Find a way of computing $x_{20}$ accurately, perhaps by replacing the integrand by a truncated Taylor series. After computing $x_{20}$ to full machine precision, use the recurrence backward to get $x_{19}, x_{18}, ..., x_0$. Is $x_0$ correct? What about the other $x_n$? Does the recurrence relation behave differently when used backward, and if so, why?
This problem is the continuation of this other problem: Define $x_n=\int_{0}^{1}t^n(t+5)^{-1}dt$. Show that $x_0=\ln 1,2$ and that $x_n=n^{-1}-5x_{n-1}$ for $n=1,2,...$. Compute $x_0, x_1, ..., x_{10}$
The truth is that I do not understand the statement very well, what does a truncated Taylor series mean? How can I do this? I consider a Taylor series of $t^n(t+5)^{-1}$? This series why does it exist? I also do not understand what is going on and I am unable to do it, any help would be useful, thank you very much.

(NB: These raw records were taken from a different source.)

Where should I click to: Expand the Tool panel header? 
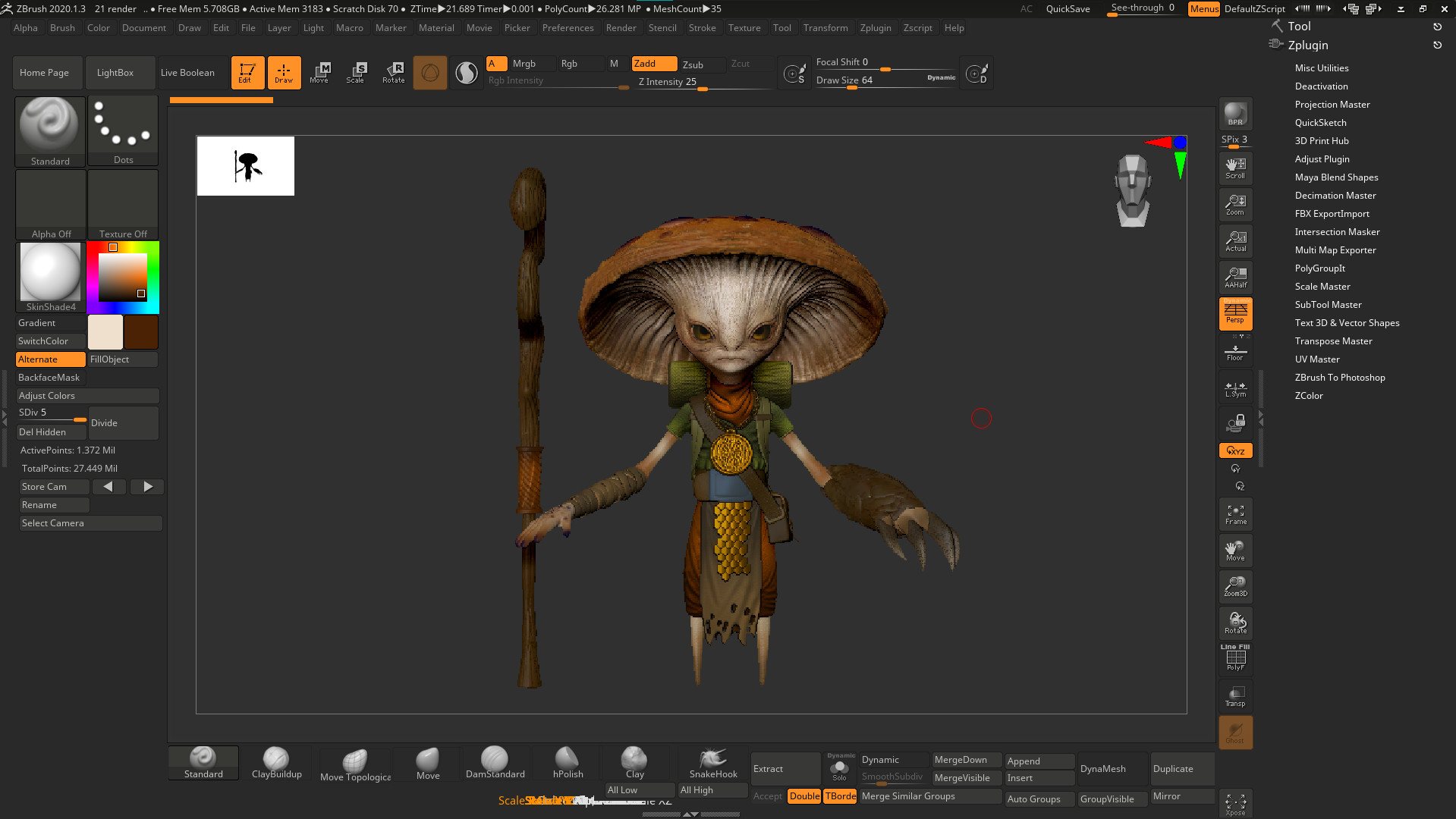(1299, 25)
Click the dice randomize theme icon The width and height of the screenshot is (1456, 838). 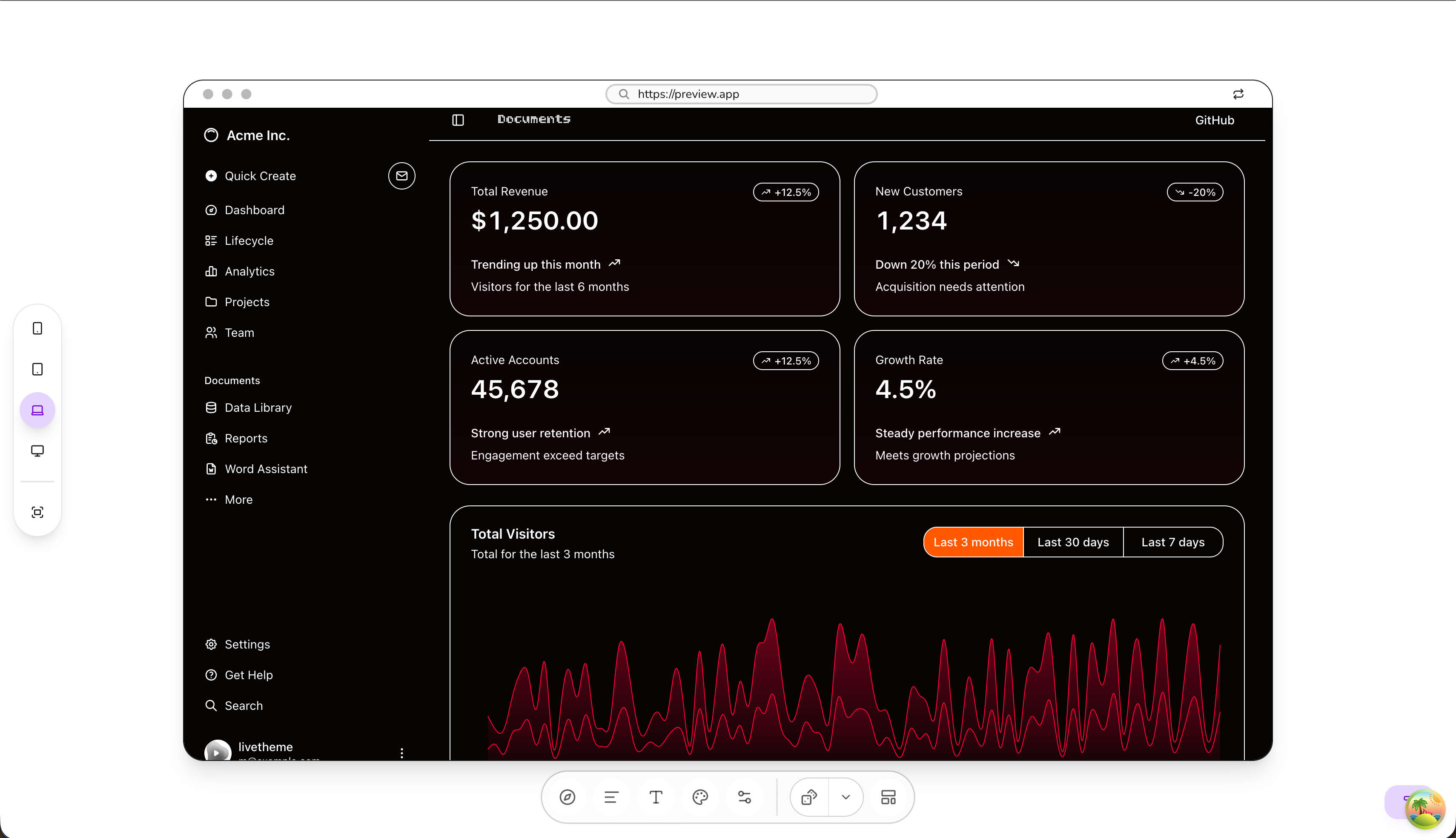pyautogui.click(x=809, y=797)
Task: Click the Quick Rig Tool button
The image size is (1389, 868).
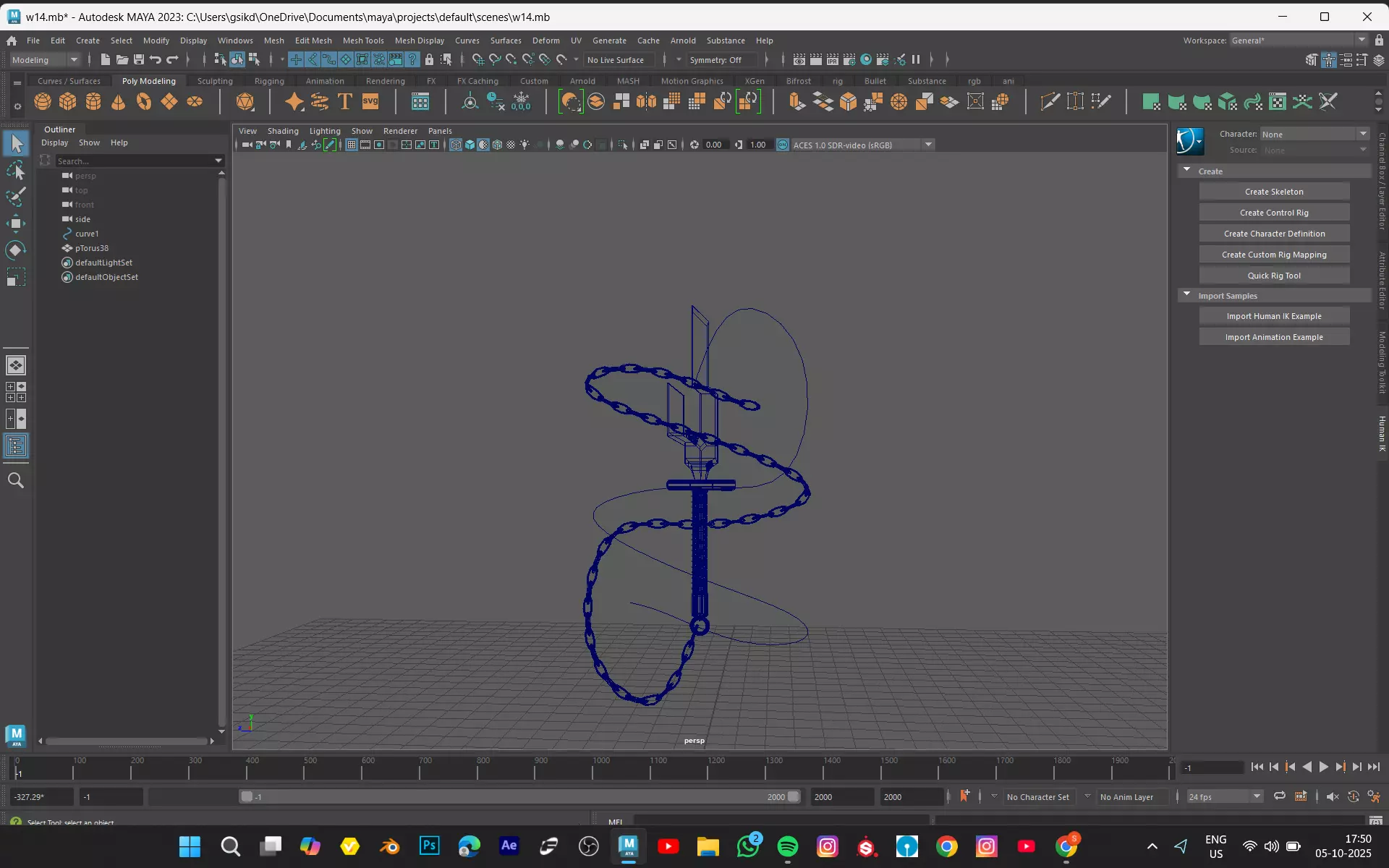Action: point(1273,276)
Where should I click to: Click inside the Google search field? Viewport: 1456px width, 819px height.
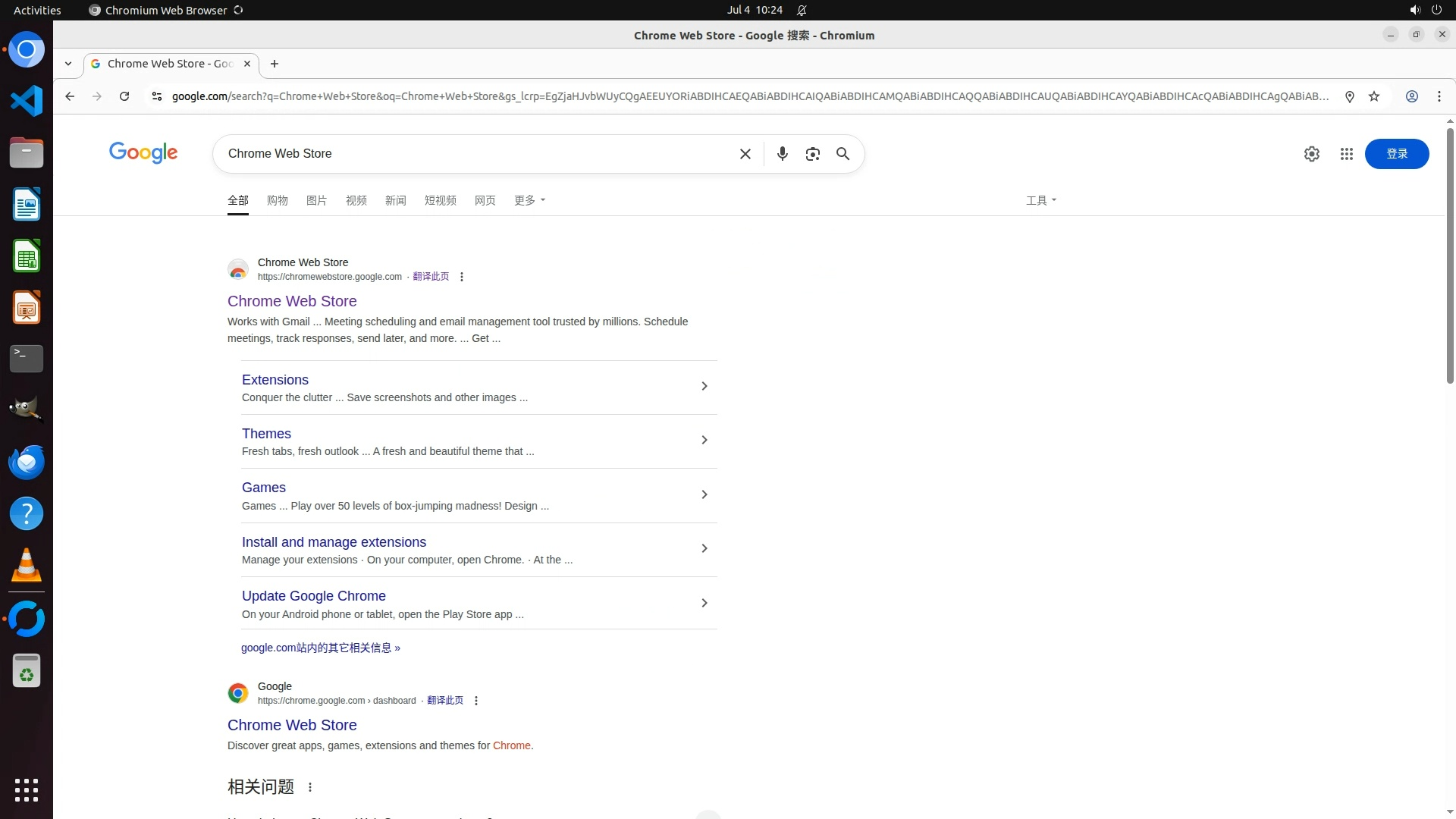(x=470, y=154)
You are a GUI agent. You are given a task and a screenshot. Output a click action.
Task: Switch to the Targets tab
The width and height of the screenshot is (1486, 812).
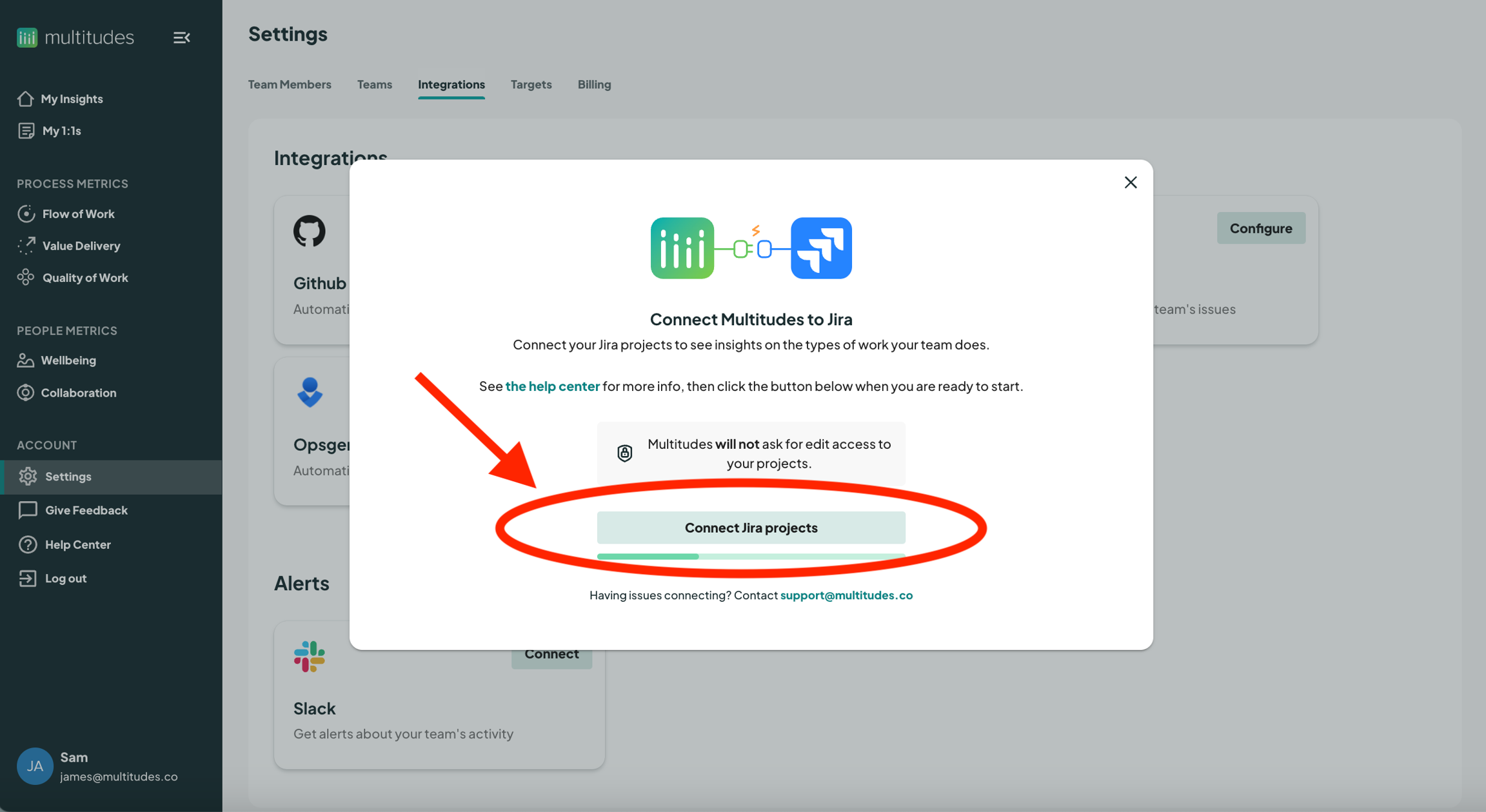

$x_{20} = \int_0^1 \frac {t^{20}}{t+5} dt$
The Taylor series:
$\frac {t^{20}}{t+5} = \frac {t^{20}}{5}\sum_\limits{n=0}^{\infty} \frac {(-1)^nt^n}{5^n}\\ x_{20} = \int_0^1 \sum_\limits{n=0}^{\infty} \frac {(-1)^nt^{n+20}}{5^{n+1}} dt = \sum_\limits{n=0}^{\infty} \frac {(-1)^nt^{n+21}}{(n+21)5^{n+1}}|_0^1 = \sum_\limits{n=0}^{\infty} \frac {1}{(n+21)5^{n+1}}$
That series will converge pretty quickly. So, you can get a decent numerical estimate based on a relatively small number of terms.
then use:
$x_{n} = \frac {1}{n} - 5x_{n-1}\\ x_{n-1} = \frac {1}{5n} - \frac {x_{n}}{5}$
However this recurrence relation is stable. If you had a large error in your estimate for $x_{20}$ and you worked it backward to $x_0$ you get very nearly the same number. Dividing the previous number in the sequence by 5 will divide the error by 5 at each iteration.